Exercise goal: Could you copy the lines below exactly, leaving none out?

Exercise material:
- - -

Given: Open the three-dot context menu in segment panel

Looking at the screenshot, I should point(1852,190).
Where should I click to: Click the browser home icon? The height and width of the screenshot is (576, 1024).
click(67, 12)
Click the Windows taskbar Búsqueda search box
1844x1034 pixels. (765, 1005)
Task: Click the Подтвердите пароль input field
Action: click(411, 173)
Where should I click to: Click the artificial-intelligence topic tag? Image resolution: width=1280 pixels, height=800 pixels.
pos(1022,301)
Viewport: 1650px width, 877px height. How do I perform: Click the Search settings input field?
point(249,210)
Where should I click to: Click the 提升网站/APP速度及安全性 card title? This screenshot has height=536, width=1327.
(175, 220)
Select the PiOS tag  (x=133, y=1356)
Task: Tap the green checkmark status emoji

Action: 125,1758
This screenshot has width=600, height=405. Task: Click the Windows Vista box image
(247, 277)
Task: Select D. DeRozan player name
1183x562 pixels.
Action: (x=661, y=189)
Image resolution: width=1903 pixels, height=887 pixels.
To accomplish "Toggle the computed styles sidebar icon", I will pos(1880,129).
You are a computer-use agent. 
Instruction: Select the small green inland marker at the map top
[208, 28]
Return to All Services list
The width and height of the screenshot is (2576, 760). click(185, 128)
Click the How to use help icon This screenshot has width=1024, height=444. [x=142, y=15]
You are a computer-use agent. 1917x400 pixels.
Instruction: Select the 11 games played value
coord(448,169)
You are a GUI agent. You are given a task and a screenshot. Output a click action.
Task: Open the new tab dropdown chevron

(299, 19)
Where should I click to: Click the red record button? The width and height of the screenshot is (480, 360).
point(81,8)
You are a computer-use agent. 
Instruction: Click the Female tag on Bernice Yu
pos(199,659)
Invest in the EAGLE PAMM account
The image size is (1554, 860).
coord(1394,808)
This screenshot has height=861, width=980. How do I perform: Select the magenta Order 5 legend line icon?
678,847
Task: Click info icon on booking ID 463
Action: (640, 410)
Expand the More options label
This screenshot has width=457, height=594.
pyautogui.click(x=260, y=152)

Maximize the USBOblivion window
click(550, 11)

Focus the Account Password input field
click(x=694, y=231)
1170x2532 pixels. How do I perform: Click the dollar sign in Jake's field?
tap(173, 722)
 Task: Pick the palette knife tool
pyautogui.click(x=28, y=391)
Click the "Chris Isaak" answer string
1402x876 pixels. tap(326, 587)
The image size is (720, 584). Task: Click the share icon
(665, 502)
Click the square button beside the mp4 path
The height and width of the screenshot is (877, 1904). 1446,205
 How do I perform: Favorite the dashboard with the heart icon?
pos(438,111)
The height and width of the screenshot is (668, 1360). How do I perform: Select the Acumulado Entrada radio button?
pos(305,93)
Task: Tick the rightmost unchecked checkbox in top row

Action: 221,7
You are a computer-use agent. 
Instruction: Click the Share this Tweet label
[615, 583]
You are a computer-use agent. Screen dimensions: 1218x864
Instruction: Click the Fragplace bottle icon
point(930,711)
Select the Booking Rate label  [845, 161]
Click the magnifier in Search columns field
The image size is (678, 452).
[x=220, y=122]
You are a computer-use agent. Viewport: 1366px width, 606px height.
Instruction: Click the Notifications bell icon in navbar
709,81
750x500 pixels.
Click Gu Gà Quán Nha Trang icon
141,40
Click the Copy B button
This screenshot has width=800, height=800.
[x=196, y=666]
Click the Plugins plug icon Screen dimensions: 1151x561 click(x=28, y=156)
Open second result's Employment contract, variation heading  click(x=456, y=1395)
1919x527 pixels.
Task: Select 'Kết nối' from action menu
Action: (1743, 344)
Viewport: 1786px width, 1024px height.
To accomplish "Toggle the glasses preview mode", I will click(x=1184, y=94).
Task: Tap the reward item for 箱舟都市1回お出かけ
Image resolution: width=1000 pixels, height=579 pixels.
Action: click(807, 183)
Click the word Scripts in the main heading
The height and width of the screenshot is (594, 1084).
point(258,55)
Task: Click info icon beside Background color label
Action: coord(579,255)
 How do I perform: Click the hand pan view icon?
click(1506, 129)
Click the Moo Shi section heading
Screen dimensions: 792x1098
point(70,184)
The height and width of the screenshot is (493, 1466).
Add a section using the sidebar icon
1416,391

- - -

Task solution:
Given: Open the three-dot context menu in segment panel

Looking at the screenshot, I should point(1852,190).
Where should I click to: Click the browser home icon? The height and width of the screenshot is (576, 1024).
click(67, 12)
Click the Windows taskbar Búsqueda search box
1844x1034 pixels. (765, 1005)
Task: Click the Подтвердите пароль input field
Action: click(411, 173)
Where should I click to: Click the artificial-intelligence topic tag? Image resolution: width=1280 pixels, height=800 pixels.
pos(1022,301)
Viewport: 1650px width, 877px height. How do I perform: Click the Search settings input field?
point(249,210)
Where should I click to: Click the 提升网站/APP速度及安全性 card title? This screenshot has height=536, width=1327.
(175, 220)
Select the PiOS tag  (x=133, y=1356)
Task: Tap the green checkmark status emoji

Action: 125,1758
This screenshot has width=600, height=405. Task: Click the Windows Vista box image
(247, 277)
Task: Select D. DeRozan player name
1183x562 pixels.
Action: (x=661, y=189)
Image resolution: width=1903 pixels, height=887 pixels.
To accomplish "Toggle the computed styles sidebar icon", I will pos(1880,129).
You are a computer-use agent. 
Instruction: Select the small green inland marker at the map top
[208, 28]
Return to All Services list
The width and height of the screenshot is (2576, 760). click(185, 128)
Click the How to use help icon This screenshot has width=1024, height=444. [x=142, y=15]
You are a computer-use agent. 1917x400 pixels.
Instruction: Select the 11 games played value
coord(448,169)
You are a GUI agent. You are given a task and a screenshot. Output a click action.
Task: Open the new tab dropdown chevron

(299, 19)
Where should I click to: Click the red record button? The width and height of the screenshot is (480, 360).
point(81,8)
You are a computer-use agent. 
Instruction: Click the Female tag on Bernice Yu
pos(199,659)
Invest in the EAGLE PAMM account
The image size is (1554, 860).
coord(1394,808)
This screenshot has height=861, width=980. How do I perform: Select the magenta Order 5 legend line icon?
678,847
Task: Click info icon on booking ID 463
Action: (640, 410)
Expand the More options label
This screenshot has width=457, height=594.
pyautogui.click(x=260, y=152)

Maximize the USBOblivion window
click(550, 11)

Focus the Account Password input field
click(x=694, y=231)
1170x2532 pixels. How do I perform: Click the dollar sign in Jake's field?
tap(173, 722)
 Task: Pick the palette knife tool
pyautogui.click(x=28, y=391)
Click the "Chris Isaak" answer string
1402x876 pixels. tap(326, 587)
The image size is (720, 584). Task: Click the share icon
(665, 502)
Click the square button beside the mp4 path
The height and width of the screenshot is (877, 1904). 1446,205
 How do I perform: Favorite the dashboard with the heart icon?
pos(438,111)
The height and width of the screenshot is (668, 1360). How do I perform: Select the Acumulado Entrada radio button?
pos(305,93)
Task: Tick the rightmost unchecked checkbox in top row

Action: 221,7
You are a computer-use agent. 
Instruction: Click the Share this Tweet label
[615, 583]
You are a computer-use agent. Screen dimensions: 1218x864
Instruction: Click the Fragplace bottle icon
point(930,711)
Select the Booking Rate label  [845, 161]
Click the magnifier in Search columns field
The image size is (678, 452).
[x=220, y=122]
You are a computer-use agent. Viewport: 1366px width, 606px height.
Instruction: Click the Notifications bell icon in navbar
709,81
750x500 pixels.
Click Gu Gà Quán Nha Trang icon
141,40
Click the Copy B button
This screenshot has width=800, height=800.
[x=196, y=666]
Click the Plugins plug icon Screen dimensions: 1151x561 click(x=28, y=156)
Open second result's Employment contract, variation heading  click(x=456, y=1395)
1919x527 pixels.
Task: Select 'Kết nối' from action menu
Action: (1743, 344)
Viewport: 1786px width, 1024px height.
To accomplish "Toggle the glasses preview mode", I will click(x=1184, y=94).
Task: Tap the reward item for 箱舟都市1回お出かけ
Image resolution: width=1000 pixels, height=579 pixels.
Action: click(807, 183)
Click the word Scripts in the main heading
The height and width of the screenshot is (594, 1084).
point(258,55)
Task: Click info icon beside Background color label
Action: coord(579,255)
 How do I perform: Click the hand pan view icon?
click(1506, 129)
Click the Moo Shi section heading
Screen dimensions: 792x1098
point(70,184)
The height and width of the screenshot is (493, 1466).
Add a section using the sidebar icon
1416,391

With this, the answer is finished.